**Given instruction**
Extract the lines verbatim, beginning with the line containing "Image resolution: width=1196" and continuing through the line containing "click(173, 10)", both included.

========

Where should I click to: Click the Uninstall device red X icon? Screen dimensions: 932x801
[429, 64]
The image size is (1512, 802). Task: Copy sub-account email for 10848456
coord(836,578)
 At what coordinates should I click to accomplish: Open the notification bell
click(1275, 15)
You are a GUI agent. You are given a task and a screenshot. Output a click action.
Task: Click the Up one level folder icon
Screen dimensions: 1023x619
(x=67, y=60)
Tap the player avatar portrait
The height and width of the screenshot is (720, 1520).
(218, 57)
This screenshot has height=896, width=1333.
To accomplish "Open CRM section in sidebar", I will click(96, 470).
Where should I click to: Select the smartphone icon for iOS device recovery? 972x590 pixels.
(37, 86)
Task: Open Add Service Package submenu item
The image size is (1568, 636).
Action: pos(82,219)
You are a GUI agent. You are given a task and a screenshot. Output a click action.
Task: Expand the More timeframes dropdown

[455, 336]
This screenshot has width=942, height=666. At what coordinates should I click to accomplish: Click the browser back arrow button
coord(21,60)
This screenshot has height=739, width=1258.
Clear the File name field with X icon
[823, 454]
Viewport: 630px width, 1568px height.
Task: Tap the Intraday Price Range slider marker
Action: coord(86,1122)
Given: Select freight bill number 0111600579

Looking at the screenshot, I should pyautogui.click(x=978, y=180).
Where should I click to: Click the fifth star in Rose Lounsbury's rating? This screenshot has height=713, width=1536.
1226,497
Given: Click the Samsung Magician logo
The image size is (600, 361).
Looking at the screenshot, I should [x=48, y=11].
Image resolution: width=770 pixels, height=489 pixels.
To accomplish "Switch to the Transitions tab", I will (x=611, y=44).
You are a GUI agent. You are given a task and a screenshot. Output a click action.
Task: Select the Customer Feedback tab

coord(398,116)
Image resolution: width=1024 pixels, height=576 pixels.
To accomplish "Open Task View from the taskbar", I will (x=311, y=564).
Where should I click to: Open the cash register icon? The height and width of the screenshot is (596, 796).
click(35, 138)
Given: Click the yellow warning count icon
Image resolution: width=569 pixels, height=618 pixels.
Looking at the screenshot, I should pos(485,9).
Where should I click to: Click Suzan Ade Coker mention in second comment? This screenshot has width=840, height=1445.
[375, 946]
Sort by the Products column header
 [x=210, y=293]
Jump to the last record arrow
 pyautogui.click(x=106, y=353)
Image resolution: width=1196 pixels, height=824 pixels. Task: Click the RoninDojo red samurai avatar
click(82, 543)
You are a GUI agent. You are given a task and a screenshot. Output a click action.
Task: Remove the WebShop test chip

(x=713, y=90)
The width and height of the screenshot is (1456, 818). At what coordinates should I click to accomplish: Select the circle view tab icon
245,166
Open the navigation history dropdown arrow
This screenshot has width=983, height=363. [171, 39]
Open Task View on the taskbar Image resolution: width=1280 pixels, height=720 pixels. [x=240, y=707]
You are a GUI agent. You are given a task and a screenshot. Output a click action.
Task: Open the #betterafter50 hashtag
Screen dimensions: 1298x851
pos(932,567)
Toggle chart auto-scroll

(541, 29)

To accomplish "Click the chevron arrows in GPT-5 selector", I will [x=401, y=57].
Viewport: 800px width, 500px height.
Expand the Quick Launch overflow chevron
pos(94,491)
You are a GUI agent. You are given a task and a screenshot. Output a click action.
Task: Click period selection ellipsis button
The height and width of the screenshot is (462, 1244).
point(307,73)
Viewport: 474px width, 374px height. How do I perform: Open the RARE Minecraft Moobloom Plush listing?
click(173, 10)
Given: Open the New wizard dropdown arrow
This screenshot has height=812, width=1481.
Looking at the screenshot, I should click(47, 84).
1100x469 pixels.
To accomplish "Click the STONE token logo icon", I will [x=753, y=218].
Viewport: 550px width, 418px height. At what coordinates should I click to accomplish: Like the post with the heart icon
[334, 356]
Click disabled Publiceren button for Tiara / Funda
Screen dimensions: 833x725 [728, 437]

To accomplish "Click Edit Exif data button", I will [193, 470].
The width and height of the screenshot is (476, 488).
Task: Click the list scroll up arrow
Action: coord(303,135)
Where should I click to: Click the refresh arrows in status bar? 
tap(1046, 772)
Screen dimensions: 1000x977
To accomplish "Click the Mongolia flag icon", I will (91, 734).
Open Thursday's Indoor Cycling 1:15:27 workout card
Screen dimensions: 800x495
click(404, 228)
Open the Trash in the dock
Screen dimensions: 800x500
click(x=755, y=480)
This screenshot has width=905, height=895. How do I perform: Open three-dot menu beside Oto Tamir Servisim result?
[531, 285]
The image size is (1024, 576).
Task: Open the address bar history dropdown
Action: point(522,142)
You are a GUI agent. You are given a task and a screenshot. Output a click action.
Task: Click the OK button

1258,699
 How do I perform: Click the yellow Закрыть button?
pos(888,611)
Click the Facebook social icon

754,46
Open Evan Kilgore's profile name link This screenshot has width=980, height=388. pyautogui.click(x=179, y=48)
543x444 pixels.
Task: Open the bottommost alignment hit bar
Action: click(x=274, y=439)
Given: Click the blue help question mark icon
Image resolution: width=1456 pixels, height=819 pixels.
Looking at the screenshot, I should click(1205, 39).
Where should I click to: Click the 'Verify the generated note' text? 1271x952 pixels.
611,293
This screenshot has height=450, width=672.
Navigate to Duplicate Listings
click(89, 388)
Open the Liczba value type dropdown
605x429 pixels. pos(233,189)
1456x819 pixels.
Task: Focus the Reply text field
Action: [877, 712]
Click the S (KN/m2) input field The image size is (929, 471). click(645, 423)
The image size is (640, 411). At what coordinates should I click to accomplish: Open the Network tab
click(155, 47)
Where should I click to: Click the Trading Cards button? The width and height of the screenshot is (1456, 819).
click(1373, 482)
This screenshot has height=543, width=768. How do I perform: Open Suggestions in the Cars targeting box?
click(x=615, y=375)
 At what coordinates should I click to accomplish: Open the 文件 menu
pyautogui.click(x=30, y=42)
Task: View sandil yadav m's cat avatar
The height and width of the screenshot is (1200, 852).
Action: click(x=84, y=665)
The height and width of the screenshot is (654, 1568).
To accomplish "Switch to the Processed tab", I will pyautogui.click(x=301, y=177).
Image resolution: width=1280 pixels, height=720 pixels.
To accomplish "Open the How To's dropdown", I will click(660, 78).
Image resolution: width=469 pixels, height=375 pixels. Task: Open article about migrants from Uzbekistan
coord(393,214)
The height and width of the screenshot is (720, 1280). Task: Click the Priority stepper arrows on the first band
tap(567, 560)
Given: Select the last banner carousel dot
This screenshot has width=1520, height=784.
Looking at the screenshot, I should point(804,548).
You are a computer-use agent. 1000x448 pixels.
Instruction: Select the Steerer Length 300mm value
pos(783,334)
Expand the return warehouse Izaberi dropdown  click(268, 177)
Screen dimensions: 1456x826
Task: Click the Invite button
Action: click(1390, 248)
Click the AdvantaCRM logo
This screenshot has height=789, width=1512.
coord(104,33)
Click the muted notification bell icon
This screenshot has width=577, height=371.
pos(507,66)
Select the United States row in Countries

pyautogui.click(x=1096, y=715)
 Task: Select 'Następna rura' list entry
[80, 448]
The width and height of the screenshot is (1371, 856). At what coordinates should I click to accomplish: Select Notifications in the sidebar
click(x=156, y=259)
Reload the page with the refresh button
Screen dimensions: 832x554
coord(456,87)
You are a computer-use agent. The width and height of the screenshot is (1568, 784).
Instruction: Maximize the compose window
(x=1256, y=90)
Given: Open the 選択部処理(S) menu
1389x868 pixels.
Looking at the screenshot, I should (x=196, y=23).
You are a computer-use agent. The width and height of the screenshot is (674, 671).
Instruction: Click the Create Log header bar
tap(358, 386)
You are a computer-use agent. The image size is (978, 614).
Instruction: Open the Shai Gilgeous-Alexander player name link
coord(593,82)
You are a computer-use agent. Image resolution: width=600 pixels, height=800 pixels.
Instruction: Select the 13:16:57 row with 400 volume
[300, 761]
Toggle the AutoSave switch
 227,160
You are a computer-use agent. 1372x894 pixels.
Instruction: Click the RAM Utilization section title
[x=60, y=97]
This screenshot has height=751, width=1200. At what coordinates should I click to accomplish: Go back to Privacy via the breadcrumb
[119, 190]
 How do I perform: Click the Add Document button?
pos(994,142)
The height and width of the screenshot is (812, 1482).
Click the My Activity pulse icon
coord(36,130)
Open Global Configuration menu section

========

**Finished answer**
Image resolution: width=1196 pixels, height=824 pixels. Task: Click the RoninDojo red samurai avatar
click(82, 543)
You are a GUI agent. You are given a task and a screenshot. Output a click action.
Task: Remove the WebShop test chip

(x=713, y=90)
The width and height of the screenshot is (1456, 818). At what coordinates should I click to accomplish: Select the circle view tab icon
245,166
Open the navigation history dropdown arrow
This screenshot has width=983, height=363. [171, 39]
Open Task View on the taskbar Image resolution: width=1280 pixels, height=720 pixels. [x=240, y=707]
You are a GUI agent. You are given a task and a screenshot. Output a click action.
Task: Open the #betterafter50 hashtag
Screen dimensions: 1298x851
pos(932,567)
Toggle chart auto-scroll

(541, 29)

To accomplish "Click the chevron arrows in GPT-5 selector", I will [x=401, y=57].
Viewport: 800px width, 500px height.
Expand the Quick Launch overflow chevron
pos(94,491)
You are a GUI agent. You are given a task and a screenshot. Output a click action.
Task: Click period selection ellipsis button
The height and width of the screenshot is (462, 1244).
point(307,73)
Viewport: 474px width, 374px height. How do I perform: Open the RARE Minecraft Moobloom Plush listing?
click(173, 10)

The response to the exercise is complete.